İran kanalına bir program yapıyordunuz, programınız devam ediyor mu?
İran kanalı Gem TV’ye ’Yabancı Gelin, Yabancı Damat’ adlı bir izdivaç programı yaptım. Ancak o kadar kötü bir döneme denk geldi ki. Salgın nedeniyle çekimlere ara vermek zorunda kaldık. Çünkü bizim adaylar İran ve dünyanın dört bir yanından geliyordu, çekimleri İstanbul’da yapıyorduk. En yakın zamanda çekimlere devam edeceğiz inşallah.

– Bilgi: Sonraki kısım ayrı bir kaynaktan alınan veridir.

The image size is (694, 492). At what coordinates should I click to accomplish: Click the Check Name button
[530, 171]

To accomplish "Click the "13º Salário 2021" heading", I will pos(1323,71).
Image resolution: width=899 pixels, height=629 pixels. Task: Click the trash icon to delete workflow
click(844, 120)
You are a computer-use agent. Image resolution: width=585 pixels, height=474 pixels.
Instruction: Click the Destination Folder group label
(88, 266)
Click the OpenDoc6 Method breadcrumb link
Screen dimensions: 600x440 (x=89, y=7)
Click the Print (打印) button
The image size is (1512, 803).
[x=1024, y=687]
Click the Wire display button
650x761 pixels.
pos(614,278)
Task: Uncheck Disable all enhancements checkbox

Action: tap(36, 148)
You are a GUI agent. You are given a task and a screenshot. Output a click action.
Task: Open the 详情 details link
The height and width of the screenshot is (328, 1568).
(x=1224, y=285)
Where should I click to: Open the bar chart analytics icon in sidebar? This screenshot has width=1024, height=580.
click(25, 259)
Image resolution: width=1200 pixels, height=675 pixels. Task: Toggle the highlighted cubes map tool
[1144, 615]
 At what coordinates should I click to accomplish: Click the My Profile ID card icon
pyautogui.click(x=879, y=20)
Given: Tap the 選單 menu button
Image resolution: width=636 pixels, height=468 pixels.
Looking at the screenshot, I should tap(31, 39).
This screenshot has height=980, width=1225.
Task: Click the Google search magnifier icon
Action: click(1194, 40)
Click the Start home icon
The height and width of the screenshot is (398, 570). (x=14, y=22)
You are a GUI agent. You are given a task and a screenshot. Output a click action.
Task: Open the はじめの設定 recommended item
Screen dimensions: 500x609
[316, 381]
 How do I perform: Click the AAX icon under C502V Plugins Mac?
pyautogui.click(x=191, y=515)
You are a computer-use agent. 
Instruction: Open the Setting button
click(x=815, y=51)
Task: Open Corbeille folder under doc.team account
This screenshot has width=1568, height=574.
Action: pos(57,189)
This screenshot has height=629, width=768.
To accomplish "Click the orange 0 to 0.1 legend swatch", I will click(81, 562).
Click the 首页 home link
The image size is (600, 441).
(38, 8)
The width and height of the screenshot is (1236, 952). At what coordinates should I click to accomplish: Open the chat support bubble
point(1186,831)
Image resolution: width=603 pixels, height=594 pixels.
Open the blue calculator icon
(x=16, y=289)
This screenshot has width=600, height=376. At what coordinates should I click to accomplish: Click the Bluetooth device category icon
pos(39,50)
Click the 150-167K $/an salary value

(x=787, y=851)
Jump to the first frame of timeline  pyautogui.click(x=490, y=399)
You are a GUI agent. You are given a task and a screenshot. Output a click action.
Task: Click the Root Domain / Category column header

YANLIŞLIKLA BÜLENT SERTAÇ’IN EVİNE GİTMİŞTİM
Hiç unutamadığınız bir anınızı bizimle paylaşmak ister misiniz?
(Kahkaha atıyor..) Unutamadığım o kadar çok anım var ki… Size başımdan geçen komik bir anımı anlatayım. Mankenlik yaptığım dönem birlikte çalıştığım organizasyon ve kast sahibi Atilla Kaplakaslan’ın Levent’te bulunan Gazeteciler sitesinde sıralı villalarda ajansı vardı. Orada parti verecekti beni de davet etti. Oraya ilk kez gidecektim. Neyse partiye katılmak için oraya gittim aracımı park ederek villaları dolaşmaya başladım. Biran bahçede şortla oturan Bülent Sertaç’ı gördüm. Merhaba diyerek yanına oturdum. Kendi kendime ‘Ne kadar rahat biri. Şortla partiye gelmiş’ diye düşünmeye başladım. Bu arada Bülent ile de sohbet ediyoruz. Bülent, ’Galiba hazırlıksız yakalandım ’dedi. Kendi kendime, ‘Halla halla ne diyor bu’ diye düşünmeye başladım. ’Ben Bülent’e ‘Çok mu erken geldim’ diye sordum. Bülent, ’Niye kim gelecekti ki diye sordu . O’na ‘Atilla’nın partisi var ya onun için gelmiştim’ diye yanıt verdim. Bülent gülmeye başladı…Onun evine gidip oturmuşum.. Atilla’nın villasını tarif etti. Bülent Sertaç ‘Ben Meral’deki rahatlığa bak dedim. Hiç bir şey sormadan oturdu’ dedim deyince ikimizde kahkaha atmaya başladım. Çok utanmıştım. Bu hiç unutamadığım bir anımdır.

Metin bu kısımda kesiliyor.